Cyber security is constantly under threat and pressure from data related to the networks, the devices, the users, the attacks, etc. This data can be large, fast, and noisy, and requires real-time and accurate monitoring and detection. Knowledge graphs can help the cyber security by providing a comprehensive and holistic view of this data, and enabling various tasks, such as:

  • Network monitoring: Knowledge graphs can help monitor and manage the network performance and health by integrating and analysing data from various sources, such as logs, sensors, alerts, etc. They can also help identify and resolve the network issues and incidents.
  • Threat detection: Knowledge graphs can help detect and prevent cyber attacks by applying graph algorithms and machine learning techniques, such as anomaly detection, classification, clustering, etc. They can also help identify and alert the potential vulnerabilities and exploits.
  • Attack visualisation: Knowledge graphs can help visualise and communicate the attack data by using graph layouts, such as force-directed, hierarchical, radial, etc. They can also use interactive and dynamic graph features, such as zooming, filtering, highlighting, etc.
  • Attack exploration: Knowledge graphs can help explore and verify the attack data by using natural language and semantic queries, such as “What are the sources and targets of this attack?”, “Who are the attackers and what are their motives?”, etc. They can also support data exploration using graph navigation and recommendations, such as “Show me more details about this attack”, “Suggest me other attacks that are similar to this one”, etc.

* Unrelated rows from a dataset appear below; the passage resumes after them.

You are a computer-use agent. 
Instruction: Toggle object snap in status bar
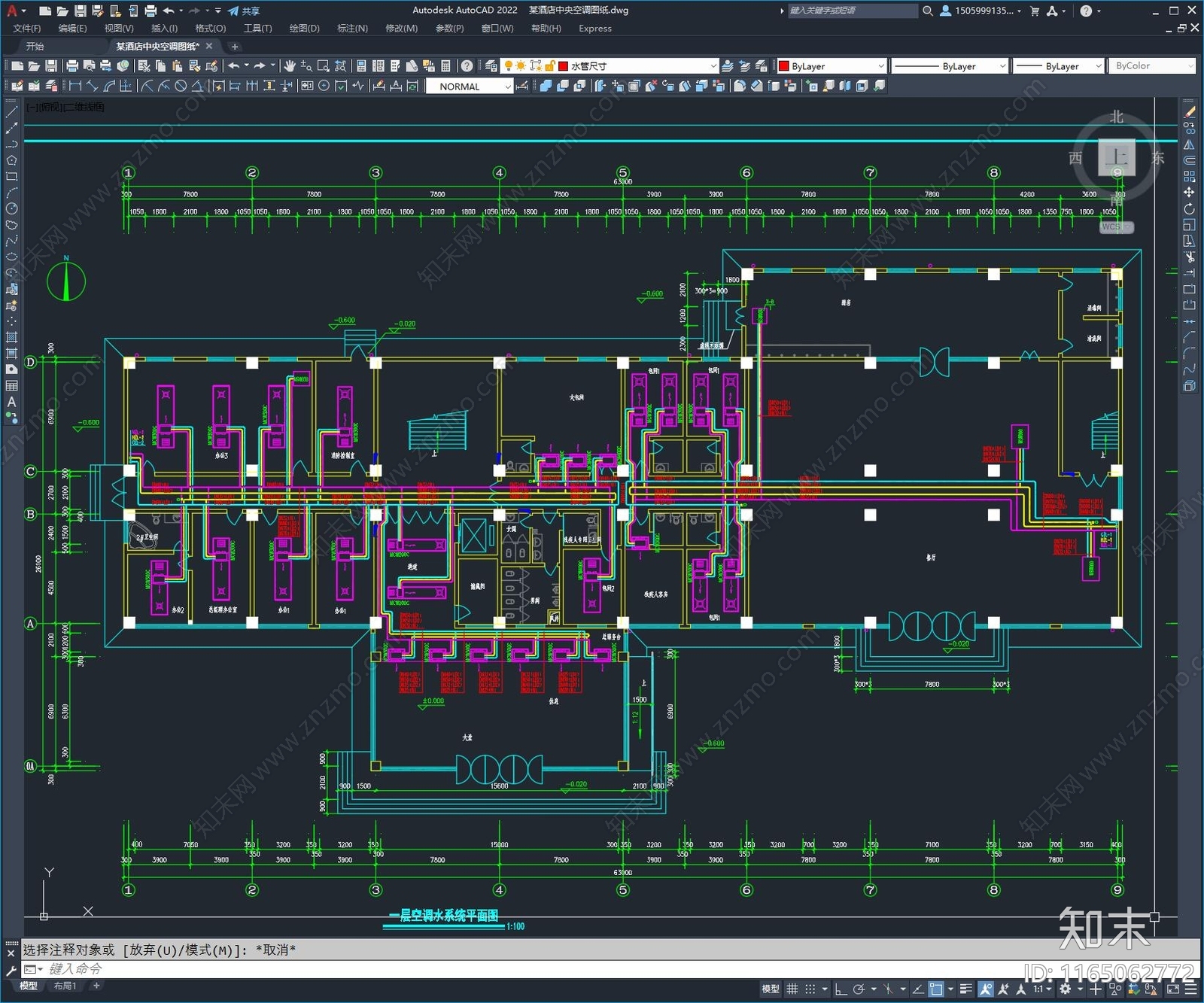[935, 989]
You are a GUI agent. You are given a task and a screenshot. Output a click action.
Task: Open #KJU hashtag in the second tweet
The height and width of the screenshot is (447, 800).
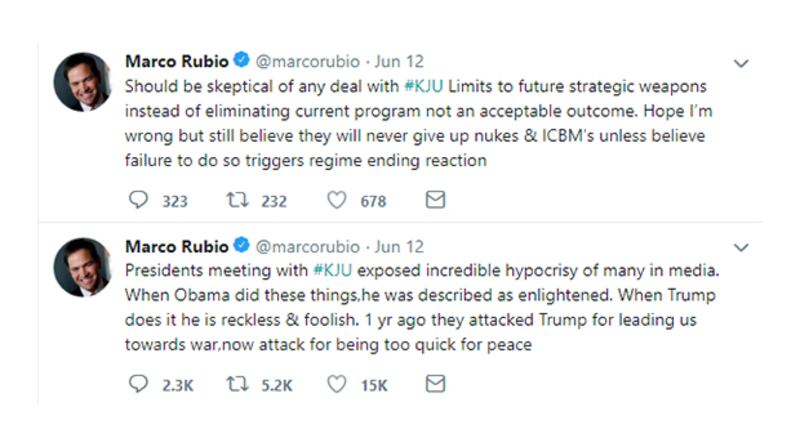pos(331,270)
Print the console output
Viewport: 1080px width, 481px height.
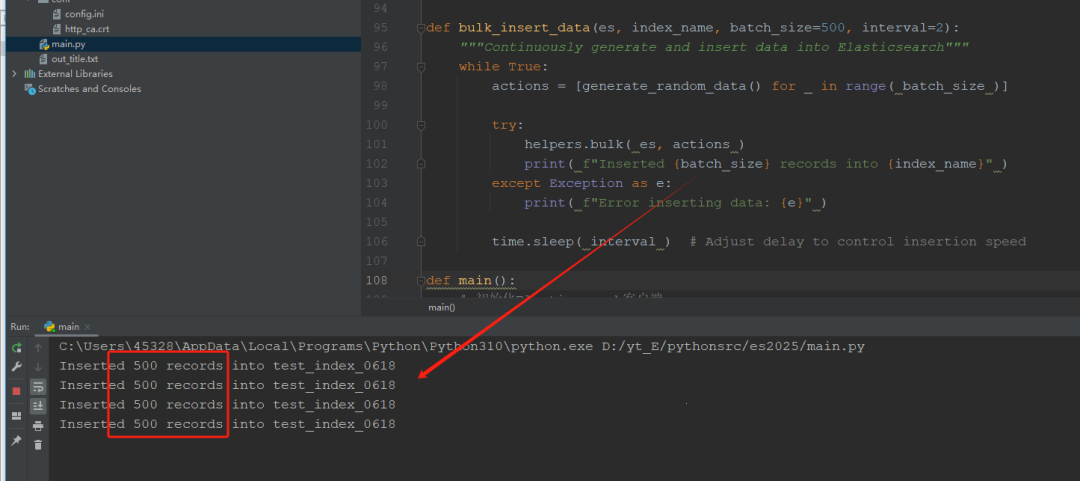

Knowledge graphs and link analysis are both methods of data analysis that use graphs to represent and manipulate data. However, they are not the same thing. Knowledge graphs and link analysis have different goals, scopes, and features. Here are some of the main differences between them:

  • Goal: The goal of knowledge graphs is to provide a comprehensive and holistic view of the data that captures the meaning, context, and relationships of the data. The goal of link analysis is to provide a focused and specific view of the data that identifies the connections, interactions, and influences among the data.
  • Scope: The scope of knowledge graphs is to cover a wide range of domains and sectors, such as search engines, e-commerce, healthcare, education, etc. The scope of link analysis is to target a narrow and specialised domain or sector, such as criminal investigation, cyber security, social network analysis, etc.
  • Feature: The feature of knowledge graphs is to provide a rich and expressive data model that supports semantic and natural language queries, reasoning and inference, knowledge discovery and innovation, etc. The feature of link analysis is to provide a simple and efficient data model that supports graph algorithms, such as shortest path, centrality, community detection, etc. In summary, knowledge graphs and link analysis are both useful and powerful methods of data analysis, but they have different purposes, applications, and capabilities. Knowledge graphs are more suitable for general and complex data analysis tasks, while link analysis are more suitable for specific and simple data analysis tasks.